The dissertation should comprise identifiable components. You may use the following as a guideline:
Title page: Title of project and name of author.
Abstract or Summary: Should be no more than 350 words (equivalent to about one page maximum), and give a succinct but clear account of the main points of the work, the background to it and the main conclusions.
Contents: An ordered table of Chapters and section headings with page numbers.
List of tables and figures: An ordered list of tables and figures included in the dissertation with corresponding page numbers.
List of symbols and notation: A list of all mathematical symbols used together with any other relevant notations employed.
Introduction: This should be a clear exposition of the objectives of the work together with relevant background information, history, justification and scope. This is one of the most important chapters. Make sure that the reader wants to read further: if you have lost your reader by the end of the Introduction you have a struggle to get him or her back!
Literature Review or Background Theory: This provides a review of relevant theories and previous work in the subject area. You need to demonstrate sufficient level of understanding of the concepts being described though critical assessment of the context, applications and limitations, and how they relate to your project objectives.
Main body of text: These chapters contain the bulk of the thesis. It is here that, “Experimental Method”, “Design Concepts”, “Design Outline”, “Mathematical Analysis”, “Numerical Analysis” are given. These should be described in as many Chapters as are necessary to cover the work. Just which of the above sections are included will depend on the nature of your project. Make use of tables, graphs and diagrams (as necessary) to illustrate your work.
Results and Discussion: It is here that you take your results and critically evaluate and interpret them. What do your results mean? Exercise your powers of reasoning and objective thought. How do the results compare with literature and your set objectives? This separates those who merely collect data from those who understand what it means!
Conclusions: This is a summary and succinct outline of the main points you have achieved. No discussion should be included here. No information should be included which has not appeared elsewhere in the dissertation.
Recommendations and suggestions for future work: Based on what you have done, what should be done now? Should it be repeated by different methods or should it be abandoned?
References:A list of cited references appropriately numbered or identified in the text and listed here in a standard manner
Appendices: The appendices are a good place to put useful and essential information, which would otherwise clutter up the main text and disturb the flow. For example, charts, tables, risk assessment form, detailed mathematical derivations, computer programs, manufacturer’s data sheets; etc. Appendices should be properly labelled (e.g. Appendix A, B) and given appropriate titles.
The chapter headings, main headings, second and subsequent level headings should be numbered (e.g. 7, 7.1, 7.1.1 etc.).
Equations should be indented by one centimetre.
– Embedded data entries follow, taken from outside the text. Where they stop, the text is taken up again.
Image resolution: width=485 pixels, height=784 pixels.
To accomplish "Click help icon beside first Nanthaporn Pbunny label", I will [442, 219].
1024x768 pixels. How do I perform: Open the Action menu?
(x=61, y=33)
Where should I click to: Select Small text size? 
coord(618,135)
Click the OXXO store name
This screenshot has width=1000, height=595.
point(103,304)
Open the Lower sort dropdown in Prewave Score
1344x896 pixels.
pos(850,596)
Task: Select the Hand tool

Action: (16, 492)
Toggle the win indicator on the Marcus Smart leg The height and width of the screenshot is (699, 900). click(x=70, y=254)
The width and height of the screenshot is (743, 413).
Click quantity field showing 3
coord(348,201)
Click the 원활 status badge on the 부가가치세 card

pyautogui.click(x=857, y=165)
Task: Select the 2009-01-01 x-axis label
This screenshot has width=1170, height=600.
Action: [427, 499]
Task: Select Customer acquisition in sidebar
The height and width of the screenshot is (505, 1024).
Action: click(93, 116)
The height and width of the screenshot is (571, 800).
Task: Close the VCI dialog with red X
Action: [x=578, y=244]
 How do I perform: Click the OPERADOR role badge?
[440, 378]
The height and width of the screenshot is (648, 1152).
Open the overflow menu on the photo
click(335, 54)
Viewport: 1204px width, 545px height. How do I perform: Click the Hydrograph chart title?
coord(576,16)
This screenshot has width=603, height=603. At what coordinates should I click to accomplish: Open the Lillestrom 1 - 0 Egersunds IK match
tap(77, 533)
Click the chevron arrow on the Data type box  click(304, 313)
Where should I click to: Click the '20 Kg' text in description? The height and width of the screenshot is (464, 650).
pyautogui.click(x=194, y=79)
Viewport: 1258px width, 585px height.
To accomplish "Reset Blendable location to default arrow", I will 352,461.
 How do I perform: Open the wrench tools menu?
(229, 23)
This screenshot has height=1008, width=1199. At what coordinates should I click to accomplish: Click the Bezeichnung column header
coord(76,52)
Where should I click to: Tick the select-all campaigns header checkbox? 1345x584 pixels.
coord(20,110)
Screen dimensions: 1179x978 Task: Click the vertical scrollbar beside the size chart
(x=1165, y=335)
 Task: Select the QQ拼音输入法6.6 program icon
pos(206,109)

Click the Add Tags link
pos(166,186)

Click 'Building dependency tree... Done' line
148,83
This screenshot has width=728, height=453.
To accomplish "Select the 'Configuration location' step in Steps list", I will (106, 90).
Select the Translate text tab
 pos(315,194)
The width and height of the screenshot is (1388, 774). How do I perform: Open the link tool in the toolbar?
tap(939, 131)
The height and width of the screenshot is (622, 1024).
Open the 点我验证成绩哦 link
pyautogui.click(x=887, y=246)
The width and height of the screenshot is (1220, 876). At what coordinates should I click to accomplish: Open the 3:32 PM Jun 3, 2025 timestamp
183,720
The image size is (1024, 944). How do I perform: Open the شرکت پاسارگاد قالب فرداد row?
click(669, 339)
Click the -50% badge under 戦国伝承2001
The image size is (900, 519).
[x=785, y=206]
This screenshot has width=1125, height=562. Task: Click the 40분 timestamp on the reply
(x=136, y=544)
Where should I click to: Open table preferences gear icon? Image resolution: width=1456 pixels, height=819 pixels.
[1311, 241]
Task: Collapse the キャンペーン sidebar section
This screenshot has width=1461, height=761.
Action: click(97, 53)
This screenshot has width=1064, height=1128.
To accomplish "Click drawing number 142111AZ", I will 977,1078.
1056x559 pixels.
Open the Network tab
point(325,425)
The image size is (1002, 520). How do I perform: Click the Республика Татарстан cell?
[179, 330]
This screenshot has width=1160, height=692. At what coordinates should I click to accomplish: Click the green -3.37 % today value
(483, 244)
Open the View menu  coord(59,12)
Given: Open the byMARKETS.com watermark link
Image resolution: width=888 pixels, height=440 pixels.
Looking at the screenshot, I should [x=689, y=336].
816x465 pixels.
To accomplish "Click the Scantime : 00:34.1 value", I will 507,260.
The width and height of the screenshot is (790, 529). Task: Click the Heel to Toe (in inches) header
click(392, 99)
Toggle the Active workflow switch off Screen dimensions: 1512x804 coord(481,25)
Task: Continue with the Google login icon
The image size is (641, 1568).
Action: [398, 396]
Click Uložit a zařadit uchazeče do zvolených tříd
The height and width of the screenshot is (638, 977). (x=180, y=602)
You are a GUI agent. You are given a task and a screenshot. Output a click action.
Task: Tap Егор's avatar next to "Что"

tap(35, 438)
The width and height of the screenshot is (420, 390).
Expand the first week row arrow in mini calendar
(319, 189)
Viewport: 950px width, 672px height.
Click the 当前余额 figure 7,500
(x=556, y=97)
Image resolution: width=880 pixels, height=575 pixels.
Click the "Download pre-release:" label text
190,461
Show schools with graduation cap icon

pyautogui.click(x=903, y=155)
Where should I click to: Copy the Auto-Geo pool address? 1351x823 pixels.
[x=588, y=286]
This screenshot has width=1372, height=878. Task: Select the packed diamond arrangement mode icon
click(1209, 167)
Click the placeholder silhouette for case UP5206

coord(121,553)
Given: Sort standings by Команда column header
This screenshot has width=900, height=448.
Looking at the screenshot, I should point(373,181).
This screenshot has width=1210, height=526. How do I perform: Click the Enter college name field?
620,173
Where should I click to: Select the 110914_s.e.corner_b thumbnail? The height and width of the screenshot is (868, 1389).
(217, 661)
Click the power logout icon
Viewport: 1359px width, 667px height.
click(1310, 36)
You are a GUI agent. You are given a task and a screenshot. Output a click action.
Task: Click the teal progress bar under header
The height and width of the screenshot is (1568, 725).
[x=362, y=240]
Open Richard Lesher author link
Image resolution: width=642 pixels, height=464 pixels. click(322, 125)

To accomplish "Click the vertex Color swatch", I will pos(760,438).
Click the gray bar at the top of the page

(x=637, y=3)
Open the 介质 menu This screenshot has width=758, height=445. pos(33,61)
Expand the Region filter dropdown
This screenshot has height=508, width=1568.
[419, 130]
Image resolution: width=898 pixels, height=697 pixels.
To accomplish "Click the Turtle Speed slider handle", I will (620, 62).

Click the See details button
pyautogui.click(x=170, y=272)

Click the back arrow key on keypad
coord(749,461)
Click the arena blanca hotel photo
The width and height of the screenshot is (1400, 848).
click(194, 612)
Leave one line spacing between paragraph and the equation, and all equations must be numbered, e.g.
where σis the stress, Pi is the internal pressure, Do is the outer diameter and t is the wall thickness. Note that equations are part of a sentence and usual punctuations rules apply.
Figures and tables should be cited in text as "Fig. 2.1", "Table 6.4" as appropriate, where Fig.2.1 refers to the first figure in chapter 2. The figure number and title should be placed directly beneath the figure, while and table number and title should be placed directly above the table. Avoid, where possible, the use of figures, data or graphs photocopied or scanned directly from another text or manual. You should instead, where possible, adapt and carefully redraw it in your own style showing only what is relevant to your needs. Where a figure or table has been copied or adapted from another source, a reference to the source must be made in the title of the figure or table, with the phrase “Taken from [Ref]” or “Adapted from [Ref]”, where Ref should be replaced with the source reference.
(Source - University of Aberdeen School of Engineering Project Guidelines for Students)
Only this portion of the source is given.